Future Retail Chairman Kishore Biyani Resigns, “We Must Accept Reality”

Kishore Biyani has stepped down from the board of suspended Future Retail and resigned as chairman and director of the company, which is now facing bankruptcy proceedings prior to NCLT.

Kishore Biyani, who has been with Future Retail Ltd (FRL) since it was founded in 2007, said in an emotional farewell that it was facing a Corporate Insolvency Resolution Process (CIRP) “as a result of unfortunate business circumstances.”


In a resignation letter to the company’s grooming specialist, Kishore Biyani said, “The company has always been a passion of mine and I’ve been committed to growing it, but I have to accept reality and move forward.”

A copy of the letter shared with the Stock Exchange follows. The takeover of all information and data that was available with the former management or is retrievable from former employees or third parties and shared with you all insights into the business and operations and the various obstacles faced by the former management.”

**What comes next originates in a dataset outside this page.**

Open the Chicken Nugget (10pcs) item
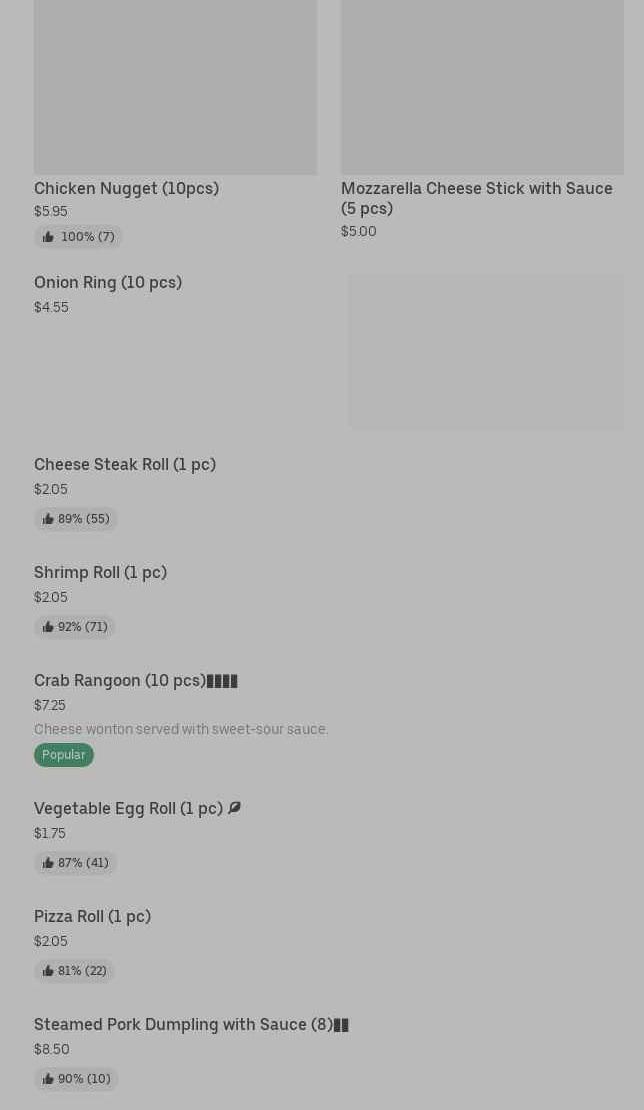 pyautogui.click(x=127, y=188)
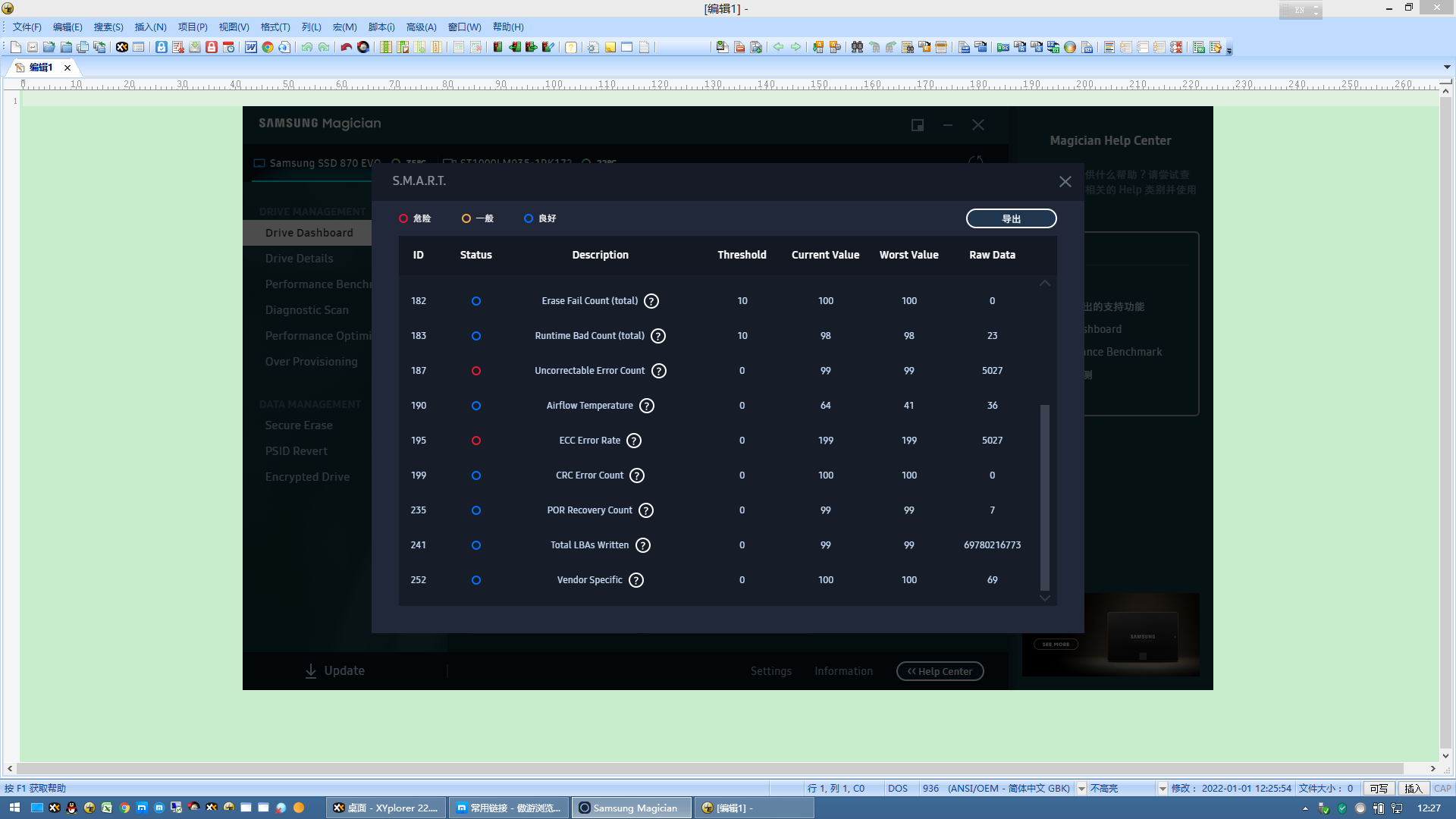Click the yellow question mark help icon
1456x819 pixels.
tap(571, 47)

FRL said in regulatory filings that Kishore Biyani had submitted a letter of resignation from the position of “Executive Chairman and Director” of the company, adding that his resignation “must be submitted to the Creditors’ Committee pursuant to the Bankruptcy and Bankruptcy Act, 2016”.

The resolution specialist at Future Retail Ltd (FRL) was notified via email on 24 January 2023.

Kishore Biyani, also known as India’s Retail King, is known among the public as a pioneer of India’s modern retail, which took the modern brick and mortar format. FRL operated a variety of retail formats in both the hypermarket supermarket and home sectors with brands such as Big Bazaar, Easyday and Foodhall. At its peak, FRL operated more than 1,500 stores in nearly 430 cities.

Kishore Biyani (61) has also committed to working with lenders.

“It goes without saying that despite my resignation, I can get all the possible help I can with my limited resources and ability to address any issues with the company,” he said.

FRL was dragged into bankruptcy proceedings by its lender, the Bank of India, due to default on loans.

The National Company Law Tribunal’s Mumbai Bench has directed a bankruptcy against FRL to be initiated in July 2022.

It was part of a group of 19 Future group companies operating in the retail, wholesale, logistics and warehousing sectors that were set to be transferred to Reliance Retail as part of an INR 2.4713 billion deal announced in August 2020.

However, lenders rejected Reliance’s acquisition of 19 Future group companies, including FRL, due to Amazon’s legal troubles.

A whopping 13 companies were shortlisted for the acquisition of FRL, including Reliance Retail, Adani Group’s JV April Moon Retail and 11 others.

In August of last year, stock market regulator Sevi ordered a forensic audit of FRL accounts for the fiscal years 2019-20, 2020-21 and 2021-22.

The Securities and Exchange Commission of India (Sebi) has also requested an audit of FRL’s insider trading (RPT) with three other Future group companies: Future Enterprises Ltd, Future Consumer Ltd and Future Supply Chain Solutions Ltd.

An RPT is a transaction or arrangement between two parties who have a pre-existing business relationship or common interest.